In late December, Judge Pender's recommended remedies entered the public record. He recommended an import ban (the standard ITC remedy), a cease-and-desist order (which is frequently but not always concomitant with an import ban) and a hefty bond of 88% of Samsung's U.S. smartphone sales during the 60-day Presidential review period.
This part of the world-spanning Apple-Samsung dispute is quite important especially in light of Judge Lucy Koh's denial of a permanent injunction (over a separate set of patents found to be or have been infringed by Samsung), which Apple has appealed. The ITC investigation is now Apple's only nearest-term shot at injunctive relief against Samsung in the U.S. market unless the United States Court of Appeals grants a rehearing of a Galaxy Nexus decision with wider implications (which is now quite possible) and modifies that decision in Apple's favor.

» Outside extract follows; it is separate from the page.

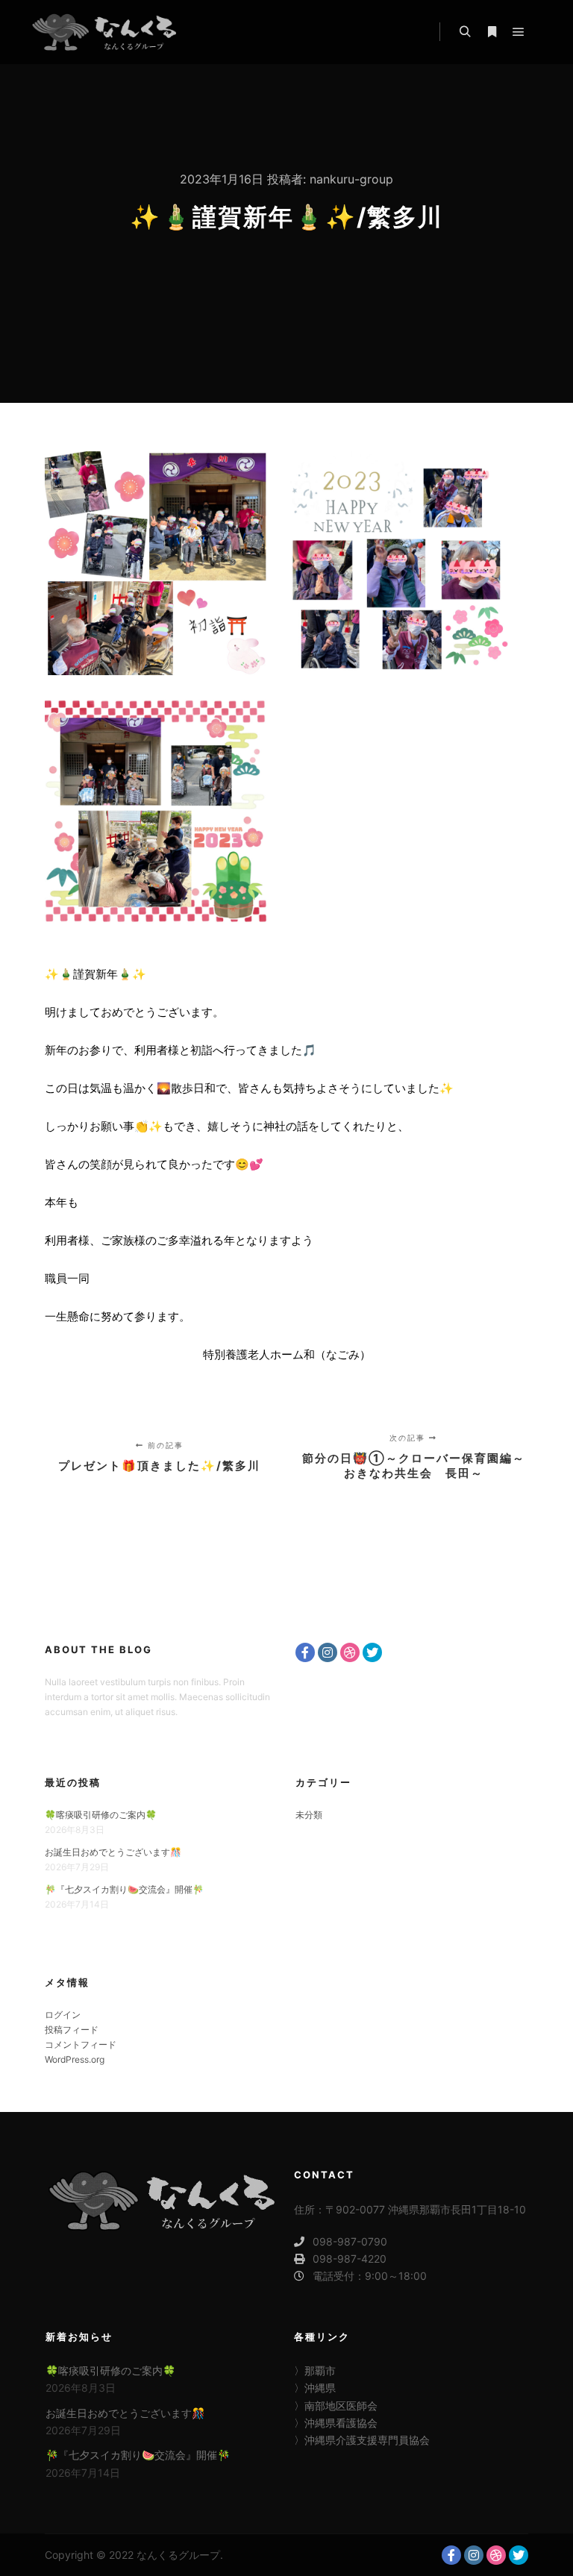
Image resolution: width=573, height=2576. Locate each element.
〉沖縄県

One tricky part for the ITC's leadership to rule on is the question of designarounds (workarounds). Samsung presented products that it claimed did not infringe Apple's patents even if the ITC agreed with Apple's infringement arguments (which Samsung also disputed and still disputes). No details of the technical characteristics of those designarounds have been made public, which is why it's impossible to tell right now whether those workarounds are commercially viable options for Samsung or would adversely affect its competitiveness in the U.S. market. Apple took the position that Judge Pender didn't have jurisdiction over those workarounds since Apple didn't accuse the related technologies and a complainant should be in charge of his infringement contentions. But the judge ruled on them anyway, and now the Commission, the six-member decision-making body at the top of the U.S. trade agency, will have to resolve this question as well as various issues concerning the actual infringement contentions brought by Apple and Samsung's invalidity theories.